Dataset entries
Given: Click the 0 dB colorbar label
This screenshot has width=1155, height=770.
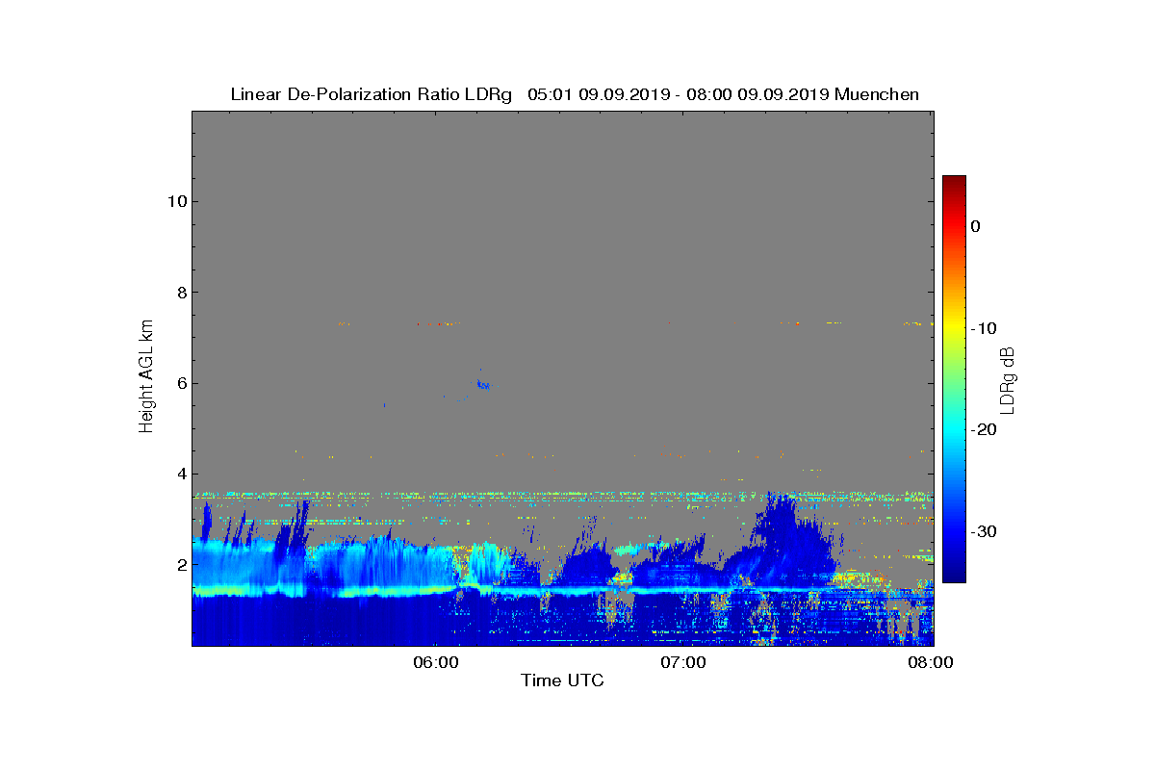Looking at the screenshot, I should click(x=975, y=226).
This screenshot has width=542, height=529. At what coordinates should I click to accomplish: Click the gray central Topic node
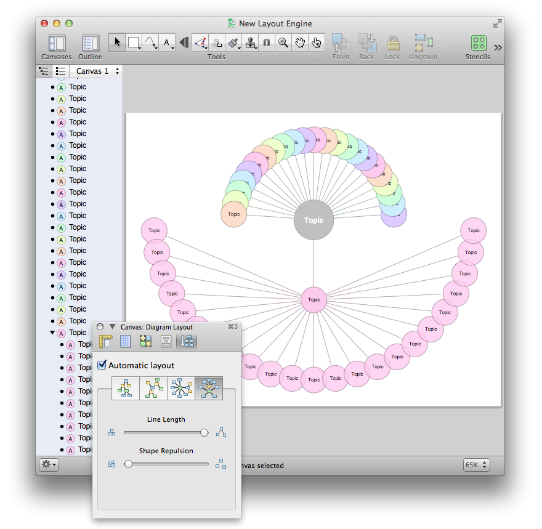(x=313, y=220)
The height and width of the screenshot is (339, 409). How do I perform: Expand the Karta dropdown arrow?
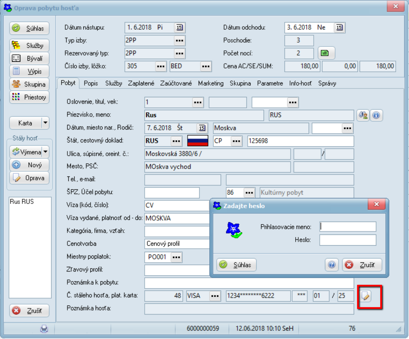tap(45, 123)

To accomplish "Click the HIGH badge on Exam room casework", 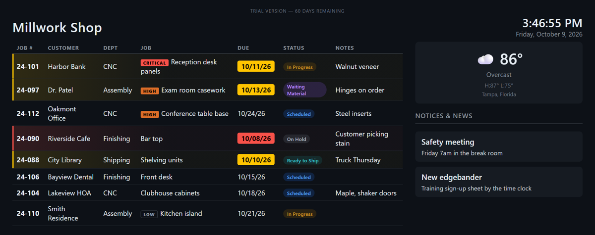I will click(x=150, y=91).
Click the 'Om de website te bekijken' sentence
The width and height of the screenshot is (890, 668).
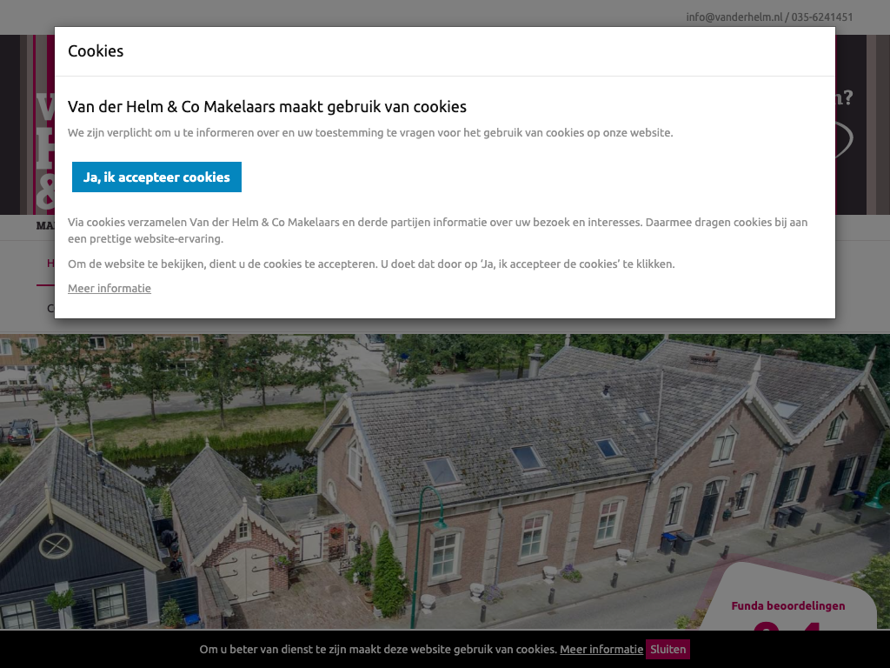coord(371,264)
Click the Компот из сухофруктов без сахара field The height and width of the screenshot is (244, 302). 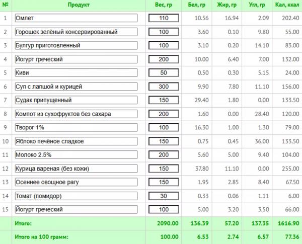77,114
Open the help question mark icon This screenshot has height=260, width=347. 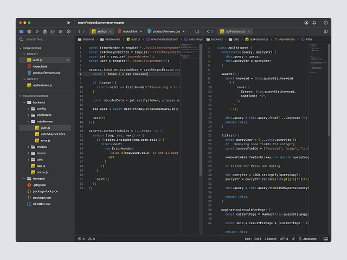(325, 23)
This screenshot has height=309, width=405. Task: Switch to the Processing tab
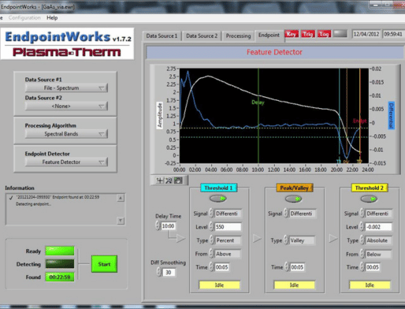point(238,36)
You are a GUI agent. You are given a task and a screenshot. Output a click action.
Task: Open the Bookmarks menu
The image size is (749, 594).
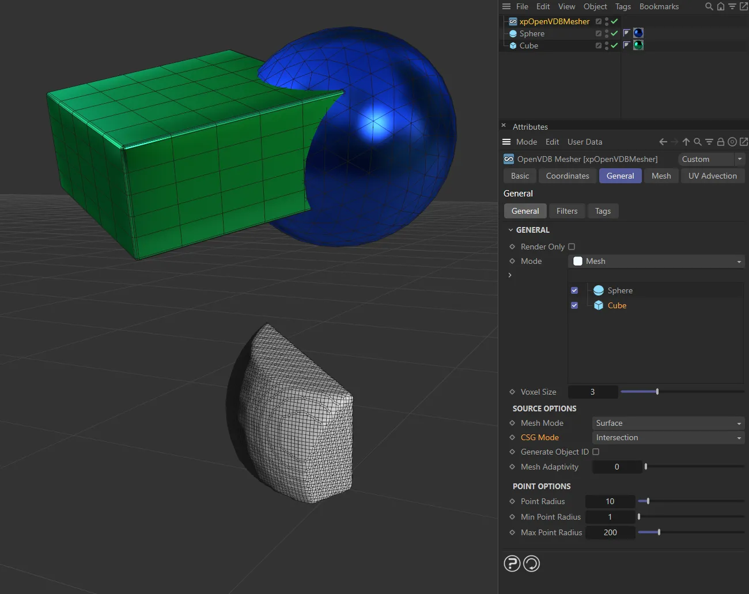pyautogui.click(x=659, y=6)
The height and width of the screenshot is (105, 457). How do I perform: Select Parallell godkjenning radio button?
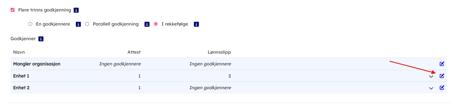[x=87, y=24]
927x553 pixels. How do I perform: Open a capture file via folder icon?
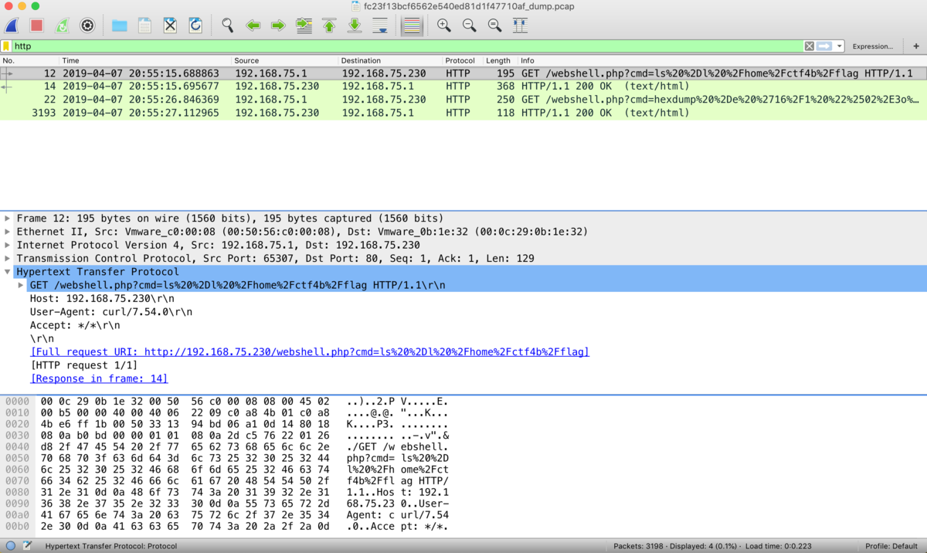pyautogui.click(x=119, y=25)
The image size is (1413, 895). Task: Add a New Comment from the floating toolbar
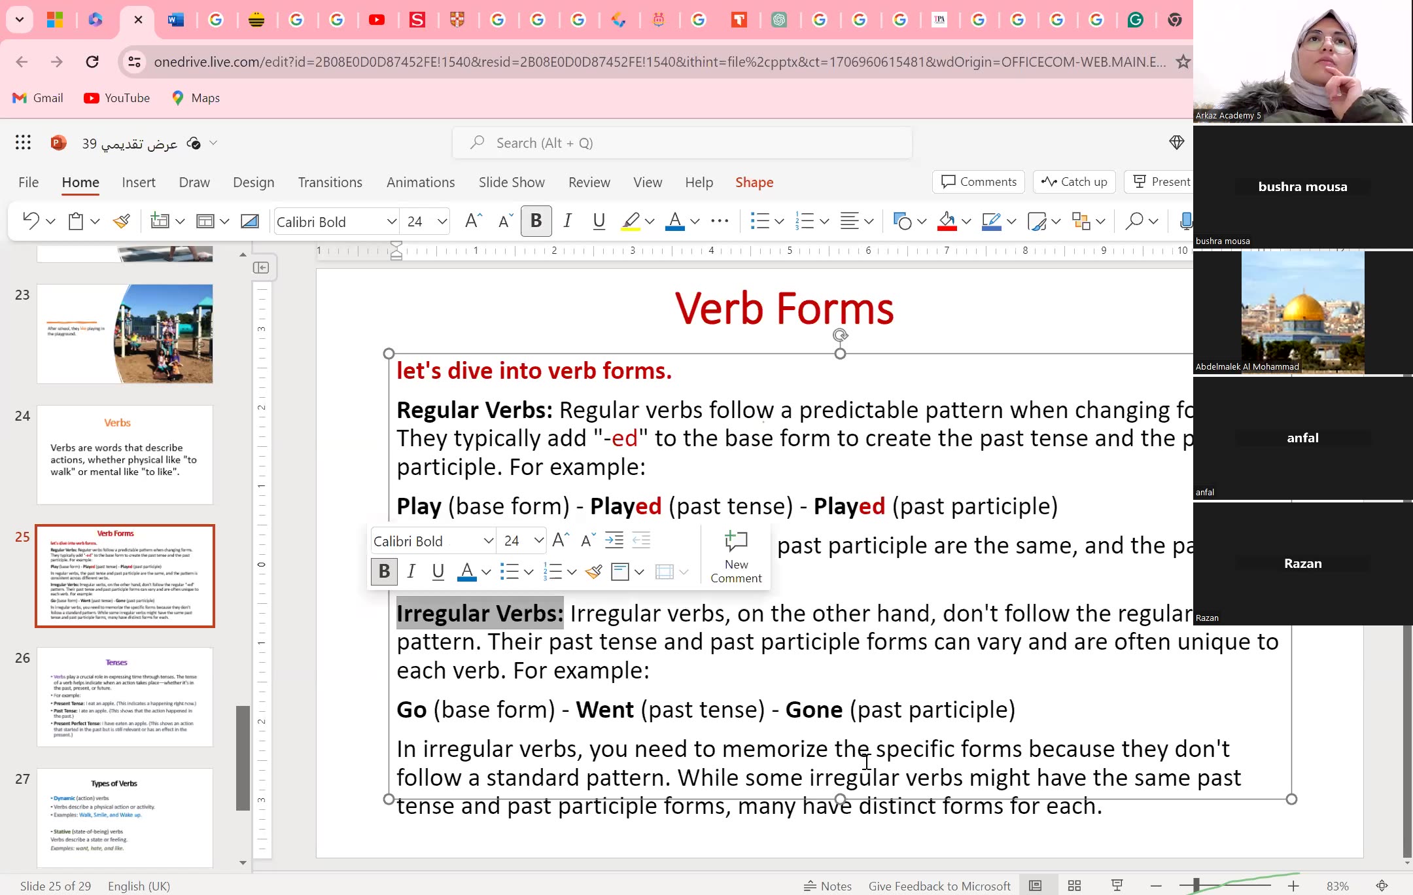click(x=735, y=556)
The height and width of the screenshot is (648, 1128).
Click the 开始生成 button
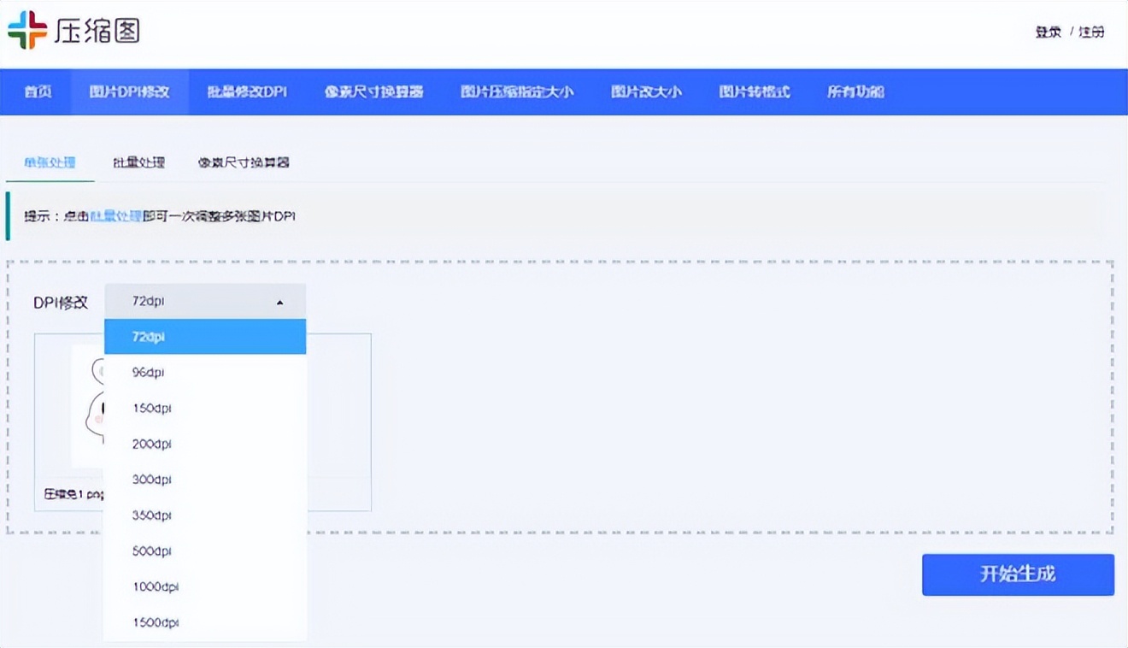pos(1017,574)
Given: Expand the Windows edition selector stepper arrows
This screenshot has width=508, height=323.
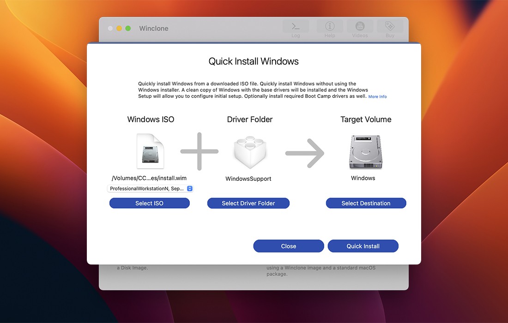Looking at the screenshot, I should [x=189, y=188].
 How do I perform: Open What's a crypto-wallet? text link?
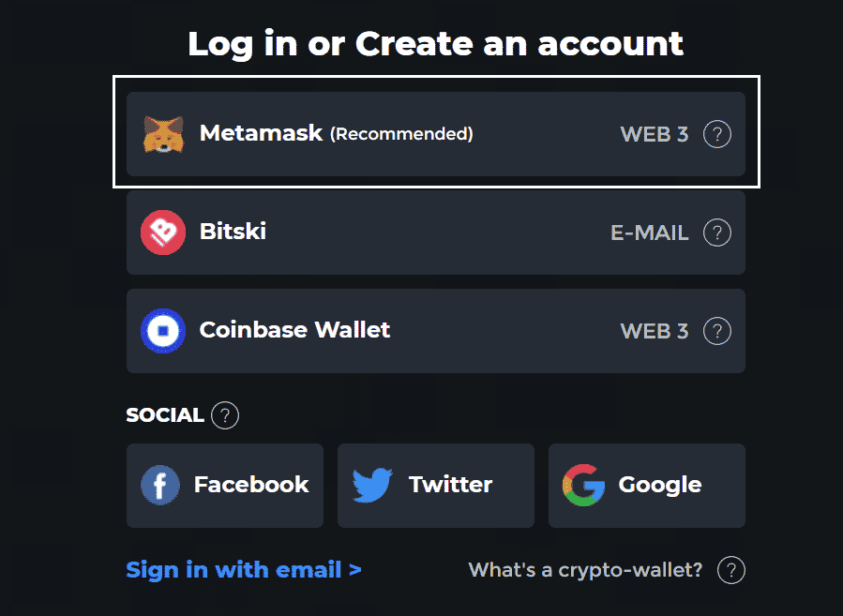[585, 570]
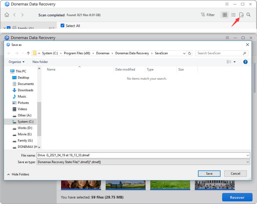The height and width of the screenshot is (204, 257).
Task: Navigate up one folder level
Action: [28, 53]
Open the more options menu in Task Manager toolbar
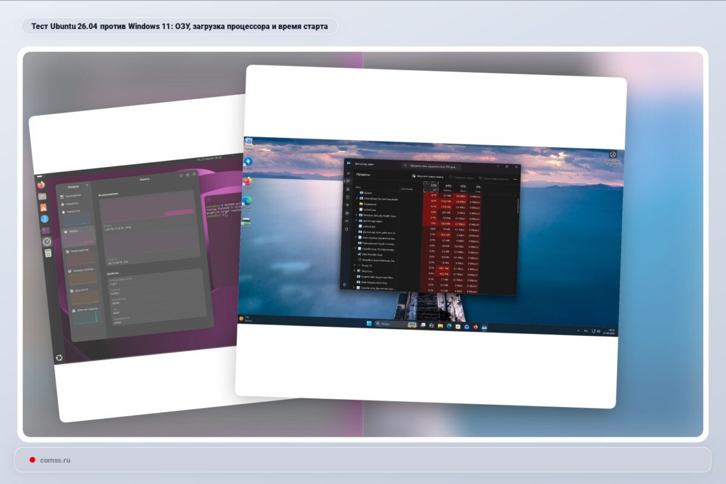The image size is (726, 484). (515, 179)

Work instructions:
Lay out the records from the line containing "Given: Expand the" through the line containing "Looking at the screenshot, I should [x=189, y=188]." as a Markdown table with the columns Row and Line. Number each row, skip any blank lines, and leave the pictures out.

Solution for this problem:
| Row | Line |
|---|---|
| 1 | Given: Expand the Windows edition selector stepper arrows |
| 2 | This screenshot has width=508, height=323. |
| 3 | Looking at the screenshot, I should [x=189, y=188]. |